12/05/2015

Diagnostic préimplantatoire : éthiquement insignifiant !

Les opposants au diagnostic préimplantatoire prétendent « élever le débat » en lui donnant une dimension éthique. Ils n’ont pas complètement tort : ce débat comporte plusieurs dimensions éthiques, mais on peut sans grand risque affirmer que tout débat politique comporte une dimension éthique, et on s’en réjouit.

Pour les opposants, ce diagnostic préimplantatoire constituerait un pas déterminant  vers l’eugénisme, lequel s’opposerait à l’égale dignité de tout enfant confié à des parents par la volonté de Dieu.

Ah, la volonté de Dieu !

Pour une partie des croyants, et même des athées, la Création est sacrée. Toute intervention de l’humain dans l’ordre naturel des choses serait donc sacrilège. Mais contemplons-le, cet ordre naturel des choses que l’on prétend sacré : dans la nature, un petit malformé ou malade n’a aucune chance de survie. Il est la proie d’un prédateur, ou parfois même éliminé par sa propre famille. Le simple fait de maintenir en vie un enfant infirme est en soi une atteinte à l’ordre naturel des choses. Voilà ce qu’il faut dire.

Pour une autre partie des croyants, à laquelle j’appartiens, le Créateur seul est sacré, et l’être humain est son partenaire dans la gestion de la Création.

C’est dans cet esprit que, comme tous mes confrères, j’exerce mon métier de médecin : en réalité, chaque fois que je prescris un antibiotique, je m’oppose au cours naturel de la maladie et je transgresse la Création : mais je prétends utiliser les moyens humains – eux aussi créés par Dieu – pour gérer cette création dont il nous fait gestionnaire.

Là est le vrai choix éthique : intervenir ou ne pas intervenir dans le cours naturel de la vie.

Ceux qui refusent peuvent être cohérents : pas de contraception, pas d’interruption de grossesse, pas de transfusion sanguine.

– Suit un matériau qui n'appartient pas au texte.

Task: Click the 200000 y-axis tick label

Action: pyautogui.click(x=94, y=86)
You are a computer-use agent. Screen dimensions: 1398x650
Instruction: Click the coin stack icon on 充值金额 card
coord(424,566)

Et donc pas de sélection d’embryons, et pas de diagnostic préimplantatoire.

Dans l’autre camp, ceux qui admettent que la gestion de la procréation fait partie d’une contribution de l’homme à la poursuite de l’œuvre du Créateur, ceux-là sont cohérents lorsqu’ils acceptent le diagnostic préimplantatoire.

Mais j’ai peine à considérer que le diagnostic préimplantatoire puisse être, en soi, un enjeu éthique fondamental.